> [Task goal] Drop the pictures and repeat exactly from the "Film (69, 157)" line down to the last line of the entries below.
-*-
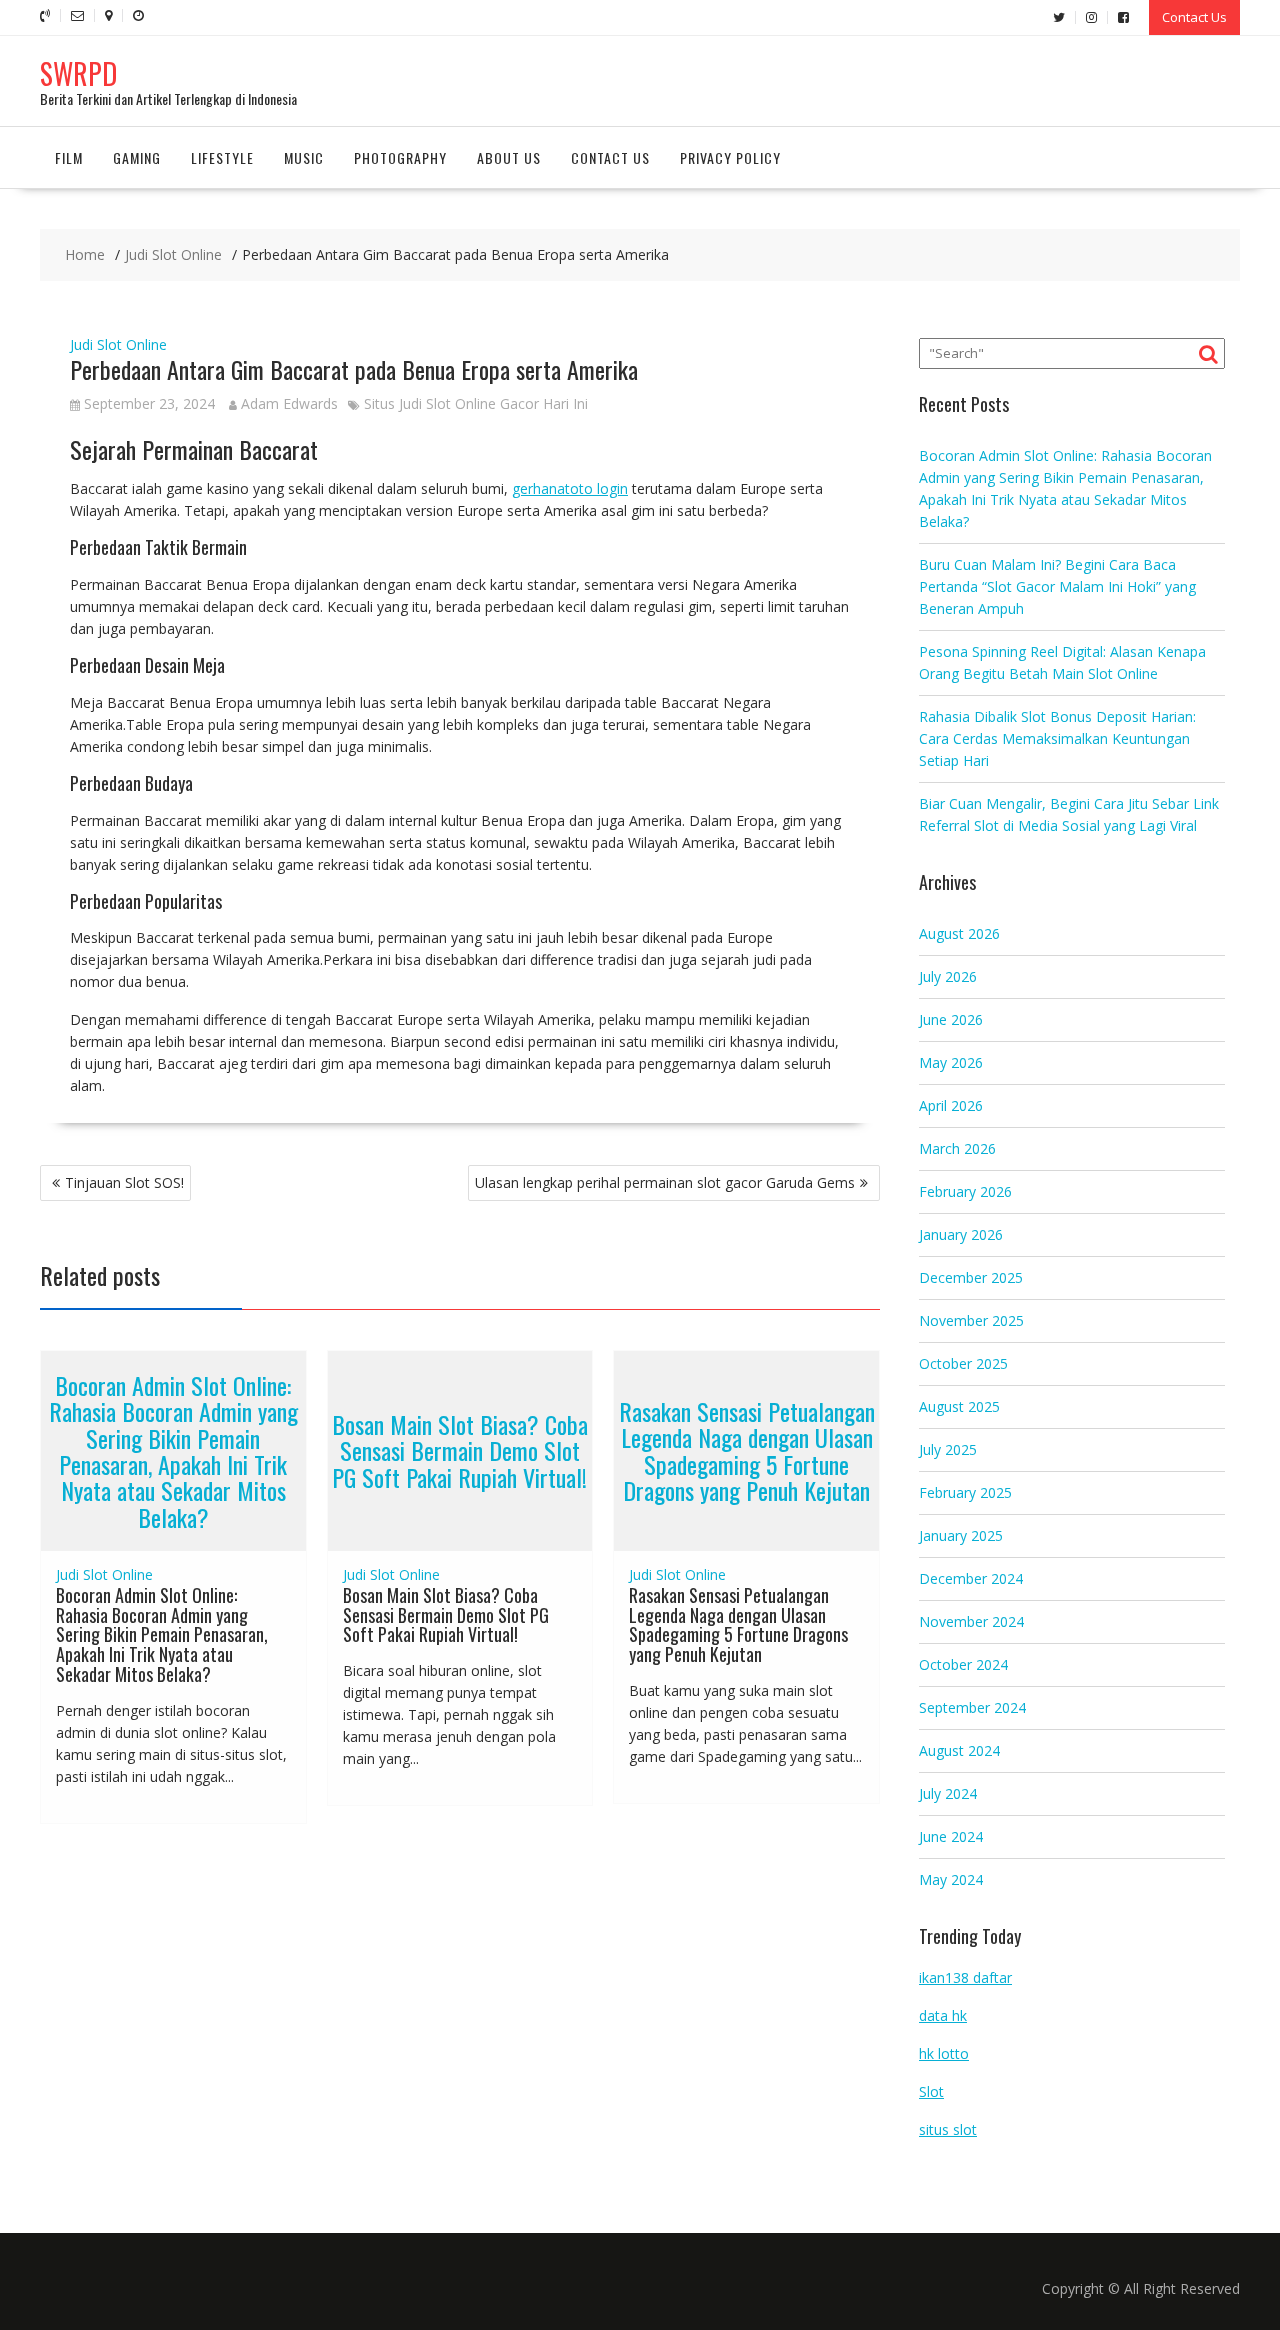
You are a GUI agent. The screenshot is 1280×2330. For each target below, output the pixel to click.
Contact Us (1194, 17)
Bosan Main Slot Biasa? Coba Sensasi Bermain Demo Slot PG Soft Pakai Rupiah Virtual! (460, 1450)
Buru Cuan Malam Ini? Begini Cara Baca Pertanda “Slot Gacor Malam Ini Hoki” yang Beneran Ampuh (1057, 586)
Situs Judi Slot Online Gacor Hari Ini (476, 403)
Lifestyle (222, 157)
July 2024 (948, 1793)
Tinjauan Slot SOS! (124, 1182)
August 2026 (959, 933)
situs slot (948, 2129)
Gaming (137, 157)
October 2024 (963, 1664)
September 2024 (972, 1707)
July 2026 (948, 976)
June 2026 (951, 1019)
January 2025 (961, 1535)
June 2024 (951, 1836)
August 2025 (959, 1406)
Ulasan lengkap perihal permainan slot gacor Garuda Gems (665, 1182)
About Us (509, 157)
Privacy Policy (730, 157)
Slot (931, 2091)
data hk (943, 2015)
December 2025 (971, 1277)
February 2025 (965, 1492)
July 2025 (948, 1449)
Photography (400, 157)
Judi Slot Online (118, 344)
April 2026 (951, 1105)
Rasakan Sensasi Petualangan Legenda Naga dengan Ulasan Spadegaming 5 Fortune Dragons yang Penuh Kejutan (747, 1450)
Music (304, 157)
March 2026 (957, 1148)
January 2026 (961, 1234)
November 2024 (971, 1621)
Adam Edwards (289, 403)
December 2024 (971, 1578)
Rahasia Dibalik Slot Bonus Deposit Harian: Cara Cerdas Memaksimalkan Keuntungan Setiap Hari (1057, 738)
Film (69, 157)
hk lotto (944, 2053)
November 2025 (971, 1320)
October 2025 (963, 1363)
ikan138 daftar (965, 1977)
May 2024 (951, 1879)
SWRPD (78, 73)
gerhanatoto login (570, 488)
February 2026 (965, 1191)
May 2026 (951, 1062)
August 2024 (959, 1750)
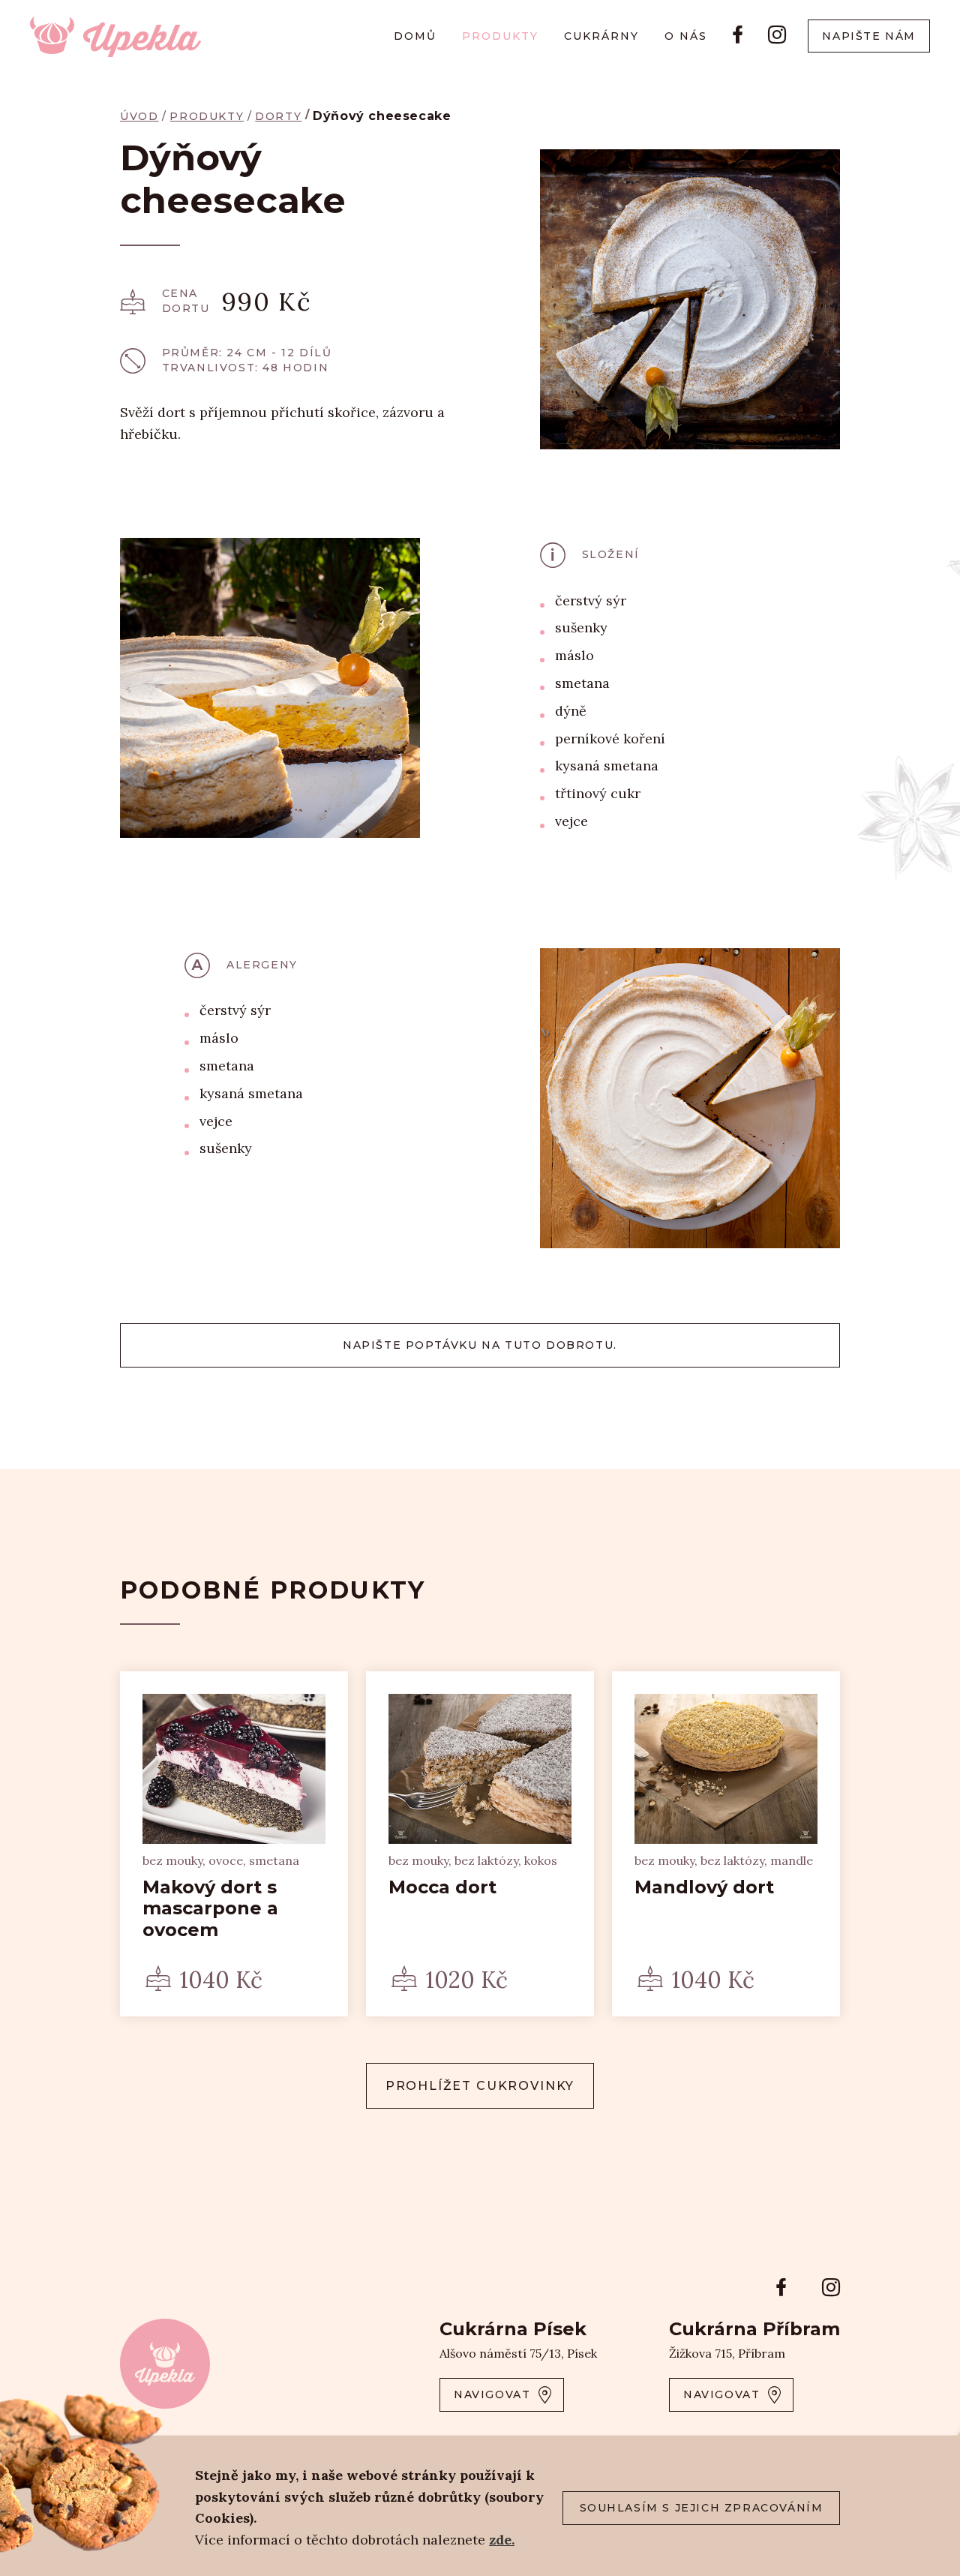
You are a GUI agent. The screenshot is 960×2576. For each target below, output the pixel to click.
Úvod (139, 116)
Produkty (500, 36)
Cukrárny (601, 36)
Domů (415, 36)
-*-
> [Response]
Film (69, 157)
hk lotto (944, 2053)
November 2025 (971, 1320)
October 2025 (963, 1363)
ikan138 daftar (965, 1977)
May 2024 (951, 1879)
SWRPD (78, 73)
gerhanatoto login (570, 488)
February 2026 (965, 1191)
May 2026 (951, 1062)
August 2024 (959, 1750)
You are a GUI agent. The screenshot is 960×2576. For each target below, output the pixel to click.
Úvod (139, 116)
Produkty (500, 36)
Cukrárny (601, 36)
Domů (415, 36)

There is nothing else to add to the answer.